● EXERCISE INSTRUCTIONS: Of the entries below, restate word for word only the section that runs from the line with "Click the Structural" to the line with "Screen dimensions: 1200x677", counting both ends.

== Segment start ==

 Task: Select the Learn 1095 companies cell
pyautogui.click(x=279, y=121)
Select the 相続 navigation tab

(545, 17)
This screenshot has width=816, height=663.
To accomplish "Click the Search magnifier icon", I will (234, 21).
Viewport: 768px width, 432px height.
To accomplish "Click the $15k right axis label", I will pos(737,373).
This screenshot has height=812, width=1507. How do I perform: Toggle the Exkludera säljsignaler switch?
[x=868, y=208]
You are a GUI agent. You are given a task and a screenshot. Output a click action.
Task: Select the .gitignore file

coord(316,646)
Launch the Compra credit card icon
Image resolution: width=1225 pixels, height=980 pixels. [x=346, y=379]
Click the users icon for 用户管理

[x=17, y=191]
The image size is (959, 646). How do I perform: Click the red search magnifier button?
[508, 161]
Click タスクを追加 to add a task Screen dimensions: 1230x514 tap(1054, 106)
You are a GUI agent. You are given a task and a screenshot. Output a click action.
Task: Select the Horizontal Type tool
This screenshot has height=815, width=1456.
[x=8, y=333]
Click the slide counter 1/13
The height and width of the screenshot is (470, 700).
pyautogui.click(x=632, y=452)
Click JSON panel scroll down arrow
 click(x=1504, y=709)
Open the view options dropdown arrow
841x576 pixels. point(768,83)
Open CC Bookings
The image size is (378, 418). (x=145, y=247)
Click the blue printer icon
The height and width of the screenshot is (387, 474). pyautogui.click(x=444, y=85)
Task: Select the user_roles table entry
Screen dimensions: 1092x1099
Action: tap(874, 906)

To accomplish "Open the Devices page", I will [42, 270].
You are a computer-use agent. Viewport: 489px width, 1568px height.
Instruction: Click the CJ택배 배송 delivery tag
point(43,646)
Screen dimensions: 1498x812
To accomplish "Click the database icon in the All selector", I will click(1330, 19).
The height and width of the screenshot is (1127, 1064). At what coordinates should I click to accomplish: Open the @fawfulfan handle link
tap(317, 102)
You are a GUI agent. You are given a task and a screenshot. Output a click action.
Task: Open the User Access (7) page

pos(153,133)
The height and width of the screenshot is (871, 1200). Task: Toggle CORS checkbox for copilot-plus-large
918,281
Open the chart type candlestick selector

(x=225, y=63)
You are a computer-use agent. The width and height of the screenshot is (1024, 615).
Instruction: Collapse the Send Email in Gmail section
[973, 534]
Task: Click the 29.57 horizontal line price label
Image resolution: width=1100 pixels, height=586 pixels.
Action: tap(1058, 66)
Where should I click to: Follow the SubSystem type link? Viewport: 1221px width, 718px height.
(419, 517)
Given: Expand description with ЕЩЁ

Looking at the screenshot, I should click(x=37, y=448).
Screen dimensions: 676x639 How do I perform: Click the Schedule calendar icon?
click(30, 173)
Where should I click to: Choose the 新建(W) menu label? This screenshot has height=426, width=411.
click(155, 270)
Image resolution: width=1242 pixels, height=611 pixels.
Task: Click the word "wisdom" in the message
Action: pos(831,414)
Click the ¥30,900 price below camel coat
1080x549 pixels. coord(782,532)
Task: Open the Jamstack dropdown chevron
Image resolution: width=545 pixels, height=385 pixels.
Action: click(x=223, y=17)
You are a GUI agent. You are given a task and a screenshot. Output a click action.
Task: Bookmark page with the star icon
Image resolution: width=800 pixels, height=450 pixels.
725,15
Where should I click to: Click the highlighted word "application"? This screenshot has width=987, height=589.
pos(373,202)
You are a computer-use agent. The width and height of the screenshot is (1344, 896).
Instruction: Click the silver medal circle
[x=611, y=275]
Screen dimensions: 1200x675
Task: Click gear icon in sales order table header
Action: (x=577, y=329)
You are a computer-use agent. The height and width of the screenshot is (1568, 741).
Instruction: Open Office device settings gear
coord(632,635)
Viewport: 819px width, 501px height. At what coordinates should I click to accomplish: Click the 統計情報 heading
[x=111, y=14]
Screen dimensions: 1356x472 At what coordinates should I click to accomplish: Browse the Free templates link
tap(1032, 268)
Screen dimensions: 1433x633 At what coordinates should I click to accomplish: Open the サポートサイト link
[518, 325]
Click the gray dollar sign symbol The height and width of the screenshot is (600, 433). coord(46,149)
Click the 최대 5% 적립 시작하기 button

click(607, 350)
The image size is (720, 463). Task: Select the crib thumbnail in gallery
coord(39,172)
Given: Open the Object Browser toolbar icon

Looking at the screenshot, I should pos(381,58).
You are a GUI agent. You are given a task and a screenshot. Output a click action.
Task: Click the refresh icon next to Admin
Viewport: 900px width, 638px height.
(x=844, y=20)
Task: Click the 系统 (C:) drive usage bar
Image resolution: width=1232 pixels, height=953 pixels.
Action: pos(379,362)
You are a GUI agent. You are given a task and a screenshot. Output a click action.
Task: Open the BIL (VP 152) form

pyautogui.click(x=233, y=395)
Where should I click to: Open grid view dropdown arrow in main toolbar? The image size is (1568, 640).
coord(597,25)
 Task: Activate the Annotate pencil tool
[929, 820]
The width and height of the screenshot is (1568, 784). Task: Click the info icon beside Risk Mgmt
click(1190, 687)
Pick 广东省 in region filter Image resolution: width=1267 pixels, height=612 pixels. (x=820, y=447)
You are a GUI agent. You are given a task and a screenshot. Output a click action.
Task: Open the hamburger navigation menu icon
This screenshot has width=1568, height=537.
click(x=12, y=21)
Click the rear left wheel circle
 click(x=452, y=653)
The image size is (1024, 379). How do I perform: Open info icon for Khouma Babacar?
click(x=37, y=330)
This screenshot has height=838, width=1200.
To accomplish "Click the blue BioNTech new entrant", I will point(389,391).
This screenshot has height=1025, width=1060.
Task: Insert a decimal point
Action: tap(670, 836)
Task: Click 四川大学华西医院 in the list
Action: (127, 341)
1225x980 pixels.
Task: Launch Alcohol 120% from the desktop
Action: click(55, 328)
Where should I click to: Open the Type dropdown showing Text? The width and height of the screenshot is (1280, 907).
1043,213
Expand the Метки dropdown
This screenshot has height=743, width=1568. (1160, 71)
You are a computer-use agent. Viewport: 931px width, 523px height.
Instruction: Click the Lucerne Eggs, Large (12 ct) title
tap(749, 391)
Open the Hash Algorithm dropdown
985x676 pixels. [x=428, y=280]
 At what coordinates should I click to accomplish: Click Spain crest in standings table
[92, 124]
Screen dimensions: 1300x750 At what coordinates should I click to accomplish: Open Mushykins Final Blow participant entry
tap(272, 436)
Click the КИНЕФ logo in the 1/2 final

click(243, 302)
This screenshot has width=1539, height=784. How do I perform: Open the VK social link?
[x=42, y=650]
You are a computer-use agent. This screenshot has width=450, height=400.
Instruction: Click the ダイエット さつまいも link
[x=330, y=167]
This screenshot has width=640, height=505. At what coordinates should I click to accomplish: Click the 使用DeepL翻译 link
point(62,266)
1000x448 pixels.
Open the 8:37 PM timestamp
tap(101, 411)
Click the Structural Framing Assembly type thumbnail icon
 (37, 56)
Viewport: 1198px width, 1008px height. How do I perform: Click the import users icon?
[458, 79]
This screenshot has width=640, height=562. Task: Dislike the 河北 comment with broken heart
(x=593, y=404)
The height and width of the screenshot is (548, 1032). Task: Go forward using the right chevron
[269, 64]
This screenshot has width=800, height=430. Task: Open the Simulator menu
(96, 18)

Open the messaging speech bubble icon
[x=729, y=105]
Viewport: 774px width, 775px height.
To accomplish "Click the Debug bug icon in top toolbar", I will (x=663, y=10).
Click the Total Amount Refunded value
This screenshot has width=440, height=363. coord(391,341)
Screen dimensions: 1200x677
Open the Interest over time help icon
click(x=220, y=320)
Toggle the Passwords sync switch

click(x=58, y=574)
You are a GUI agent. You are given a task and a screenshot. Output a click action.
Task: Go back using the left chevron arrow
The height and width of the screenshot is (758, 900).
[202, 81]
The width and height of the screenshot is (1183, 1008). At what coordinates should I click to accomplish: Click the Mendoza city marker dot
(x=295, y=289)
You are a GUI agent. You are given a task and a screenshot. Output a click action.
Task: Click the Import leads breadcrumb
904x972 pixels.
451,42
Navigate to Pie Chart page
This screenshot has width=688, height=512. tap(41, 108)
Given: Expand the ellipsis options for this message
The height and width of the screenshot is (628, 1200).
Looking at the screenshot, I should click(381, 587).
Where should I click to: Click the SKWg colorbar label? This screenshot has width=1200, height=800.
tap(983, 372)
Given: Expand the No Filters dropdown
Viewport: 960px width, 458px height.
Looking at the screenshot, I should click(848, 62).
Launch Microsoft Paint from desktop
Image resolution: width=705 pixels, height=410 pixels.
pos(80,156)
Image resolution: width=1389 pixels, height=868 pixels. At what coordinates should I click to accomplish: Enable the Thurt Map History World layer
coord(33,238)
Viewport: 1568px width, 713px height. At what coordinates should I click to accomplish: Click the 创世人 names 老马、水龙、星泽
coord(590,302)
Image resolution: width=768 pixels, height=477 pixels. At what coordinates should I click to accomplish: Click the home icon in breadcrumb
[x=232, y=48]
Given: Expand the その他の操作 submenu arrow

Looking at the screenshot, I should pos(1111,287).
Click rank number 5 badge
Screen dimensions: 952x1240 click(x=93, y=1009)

== Segment end ==

● OUTPUT:
Click the Structural Framing Assembly type thumbnail icon
 (37, 56)
Viewport: 1198px width, 1008px height. How do I perform: Click the import users icon?
[458, 79]
This screenshot has width=640, height=562. Task: Dislike the 河北 comment with broken heart
(x=593, y=404)
The height and width of the screenshot is (548, 1032). Task: Go forward using the right chevron
[269, 64]
This screenshot has width=800, height=430. Task: Open the Simulator menu
(96, 18)

Open the messaging speech bubble icon
[x=729, y=105]
Viewport: 774px width, 775px height.
To accomplish "Click the Debug bug icon in top toolbar", I will (x=663, y=10).
Click the Total Amount Refunded value
This screenshot has width=440, height=363. coord(391,341)
Screen dimensions: 1200x677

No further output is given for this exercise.